Para uma exchenge poder funcionar no Brasil, ela deverá observar alguns requisitos:

i. Deverá ser uma pessoa jurídica (CC, art. 44), legalmente constituída sob a forma de sociedade empresária (CC, art. 985), por ter intenção econômica e lucrativa (art. 5º).

ii. Deverá ter prévia autorização de órgão ou entidade da Administração Pública federal (art. 2º).

O órgão ou entidade acima referido será indicado por ato do Poder Executivo (art. 6º[3]) e estabelecerá as hipóteses e os parâmetros em que a autorização de que trata o caput do art. 2º poderá ser concedida mediante procedimento simplificado (art. 2º, parágrafo único). Além disso, terá competência para:

i. autorizar funcionamento, transferência de controle, fusão, cisão e incorporação da prestadora de serviços de ativos virtuais (art. 7º, I);

ii. estabelecer condições para o exercício de cargos em órgãos estatutários e contratuais em prestadora de serviços de ativos virtuais e autorizar a posse e o exercício de pessoas para cargos de administração (art. 7º, II);

iii. supervisionar a prestadora de serviços de ativos virtuais e aplicar as disposições da Lei nº 13.506, de 13 de novembro de 2017, em caso de descumprimento desta Lei ou de sua regulamentação (art. 7º, III); 

iv. cancelar, de ofício ou a pedido, as autorizações de que tratam os incisos I e II deste caput (art. 7º, IV), definindo, ainda, as hipóteses que poderão provocar o cancelamento ora previsto e o respectivo procedimento (art. 7º, parágrafo único); e 

v. dispor sobre as hipóteses em que as atividades ou operações de que trata o art. 5º desta Lei serão incluídas no mercado de câmbio ou em que deverão submeter-se à regulamentação de capitais brasileiros no exterior e capitais estrangeiros no País (art. 7º, V). 

vi. autorizar a realização de outros serviços que estejam, direta ou indiretamente, relacionados à atividade da prestadora de serviços de ativos virtuais de que trata o caput do art. 5º (art. 5º, parágrafo único).

Como regra de transição, o art. 9º dispõe que o órgão regulador estabelecerá condições e prazos, não inferiores a 6 (seis) meses, para adequação das prestadoras de serviços de ativos virtuais que estiverem em atividade às disposições desta Lei e às normas por ele estabelecidas.

Por força do que dispõe o art. 8º, as instituições autorizadas a funcionar pelo Banco Central do Brasil poderão prestar exclusivamente o serviço de ativos virtuais ou cumulá-lo com outras atividades, na forma da regulamentação a ser editada por órgão ou entidade da Administração Pública federal indicada em ato do Poder Executivo federal. 

II.2. Princípios e diretrizes que regem a exchenge.

A maior importância do Marco Legal das Criptomoedas decorre do fato de que a popularização dos ativos virtuais afetará diretamente a economia popular, fazendo-se necessário, pois, reforçar a sua proteção legal. Por essa razão, a Lei n. 14.478/2022 vai estabelecer os princípios e as diretrizes que regem a prestação de serviços oferecido pela exchenge

Assim, conforme definido no art. 4º, a prestação de serviço de ativos virtuais deve observar as seguintes diretrizes, segundo parâmetros a serem estabelecidos pelo órgão ou pela entidade da Administração Pública federal reguladora: 

i. livre iniciativa e livre concorrência

       São dois princípios da ordem econômica, estabelecidos na CF/1988, art. 170.

■ Seção de dados ■
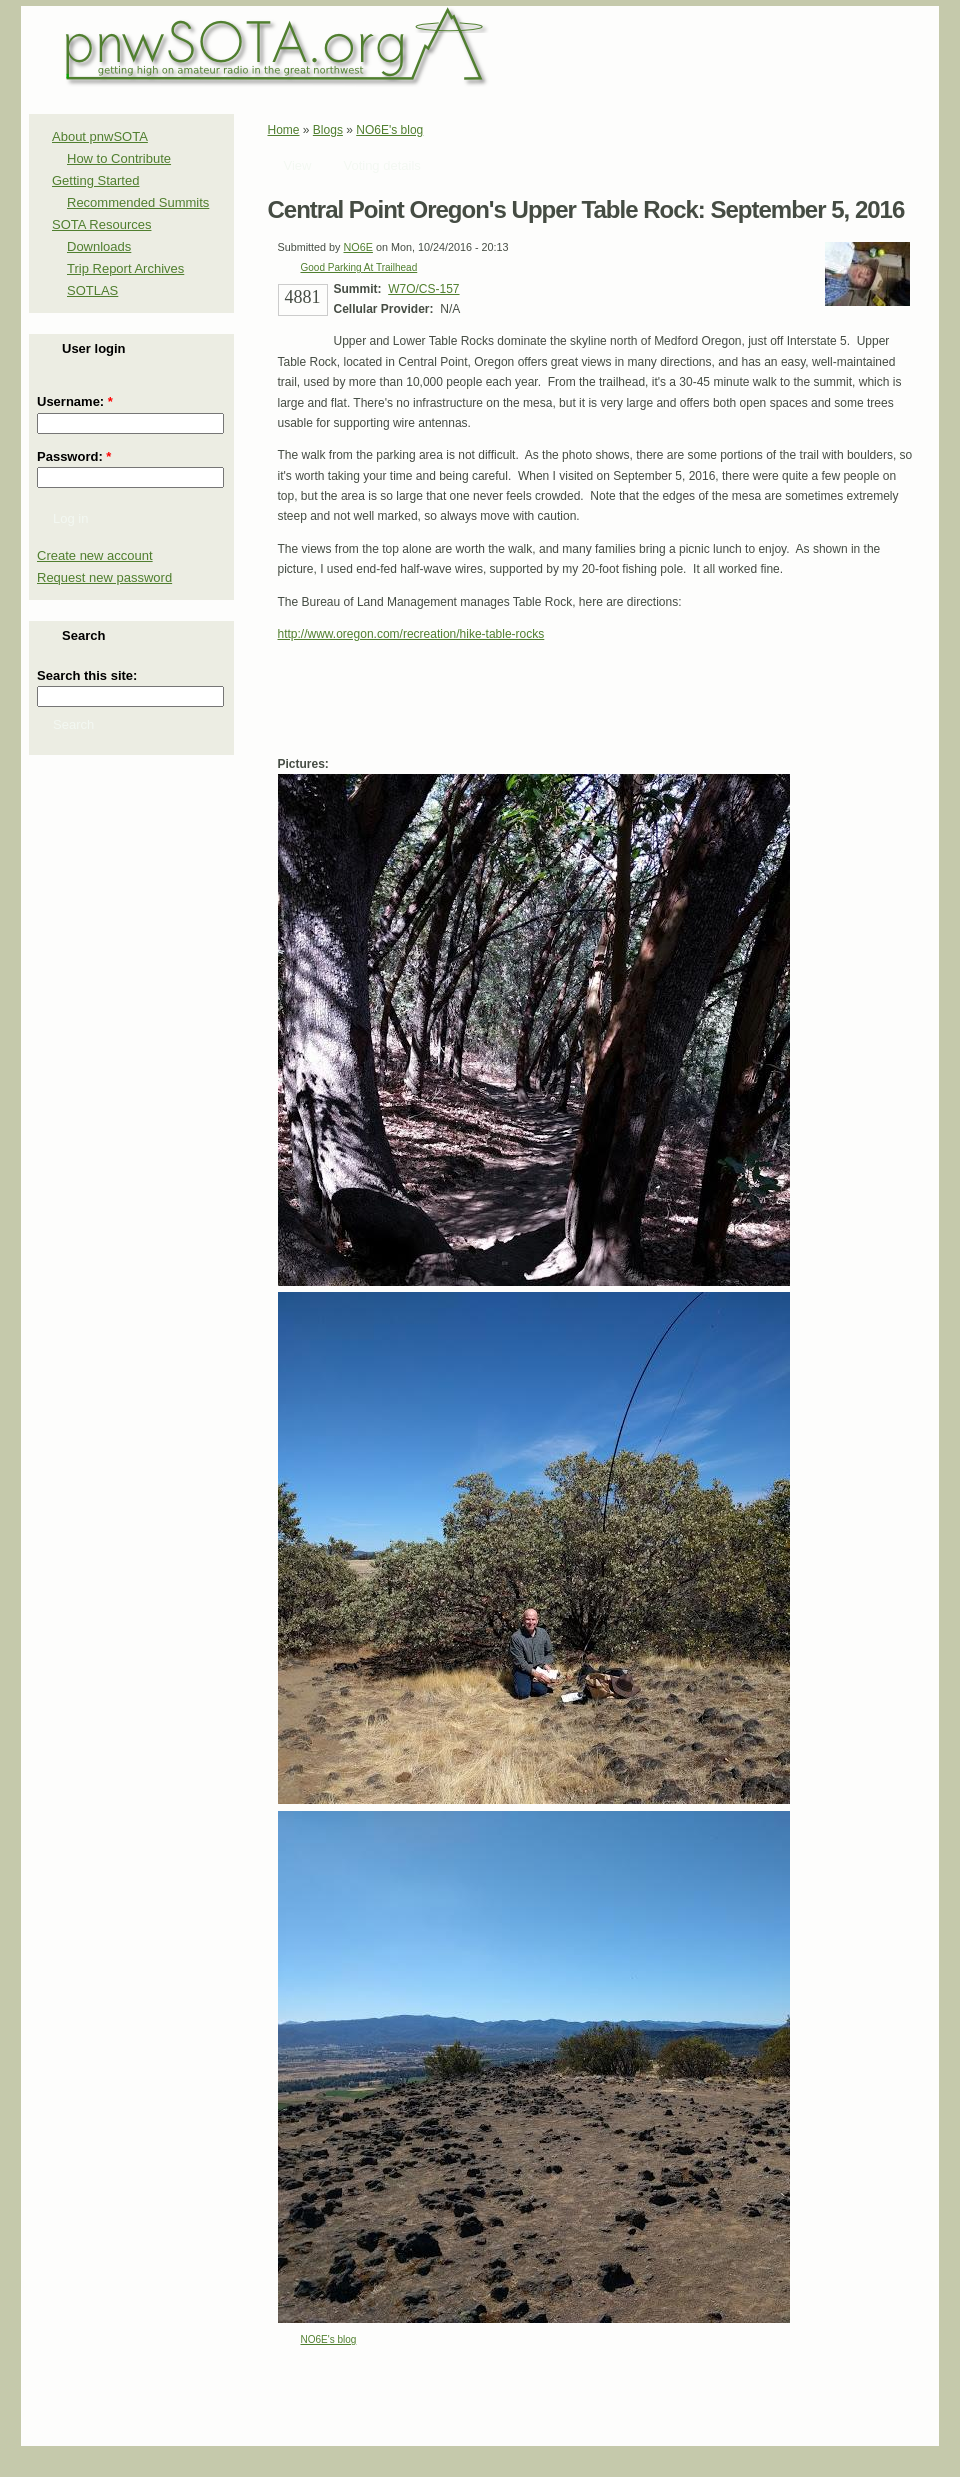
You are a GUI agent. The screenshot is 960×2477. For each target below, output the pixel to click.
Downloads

■ Requisito ■
Copie fielmente a parte do trecho que começa nas palavras "Como regra de" e termina após "regem a exchenge.". O material não tem relação com o trecho.

■ Resposta ■
Como regra de transição, o art. 9º dispõe que o órgão regulador estabelecerá condições e prazos, não inferiores a 6 (seis) meses, para adequação das prestadoras de serviços de ativos virtuais que estiverem em atividade às disposições desta Lei e às normas por ele estabelecidas.

Por força do que dispõe o art. 8º, as instituições autorizadas a funcionar pelo Banco Central do Brasil poderão prestar exclusivamente o serviço de ativos virtuais ou cumulá-lo com outras atividades, na forma da regulamentação a ser editada por órgão ou entidade da Administração Pública federal indicada em ato do Poder Executivo federal. 

II.2. Princípios e diretrizes que regem a exchenge.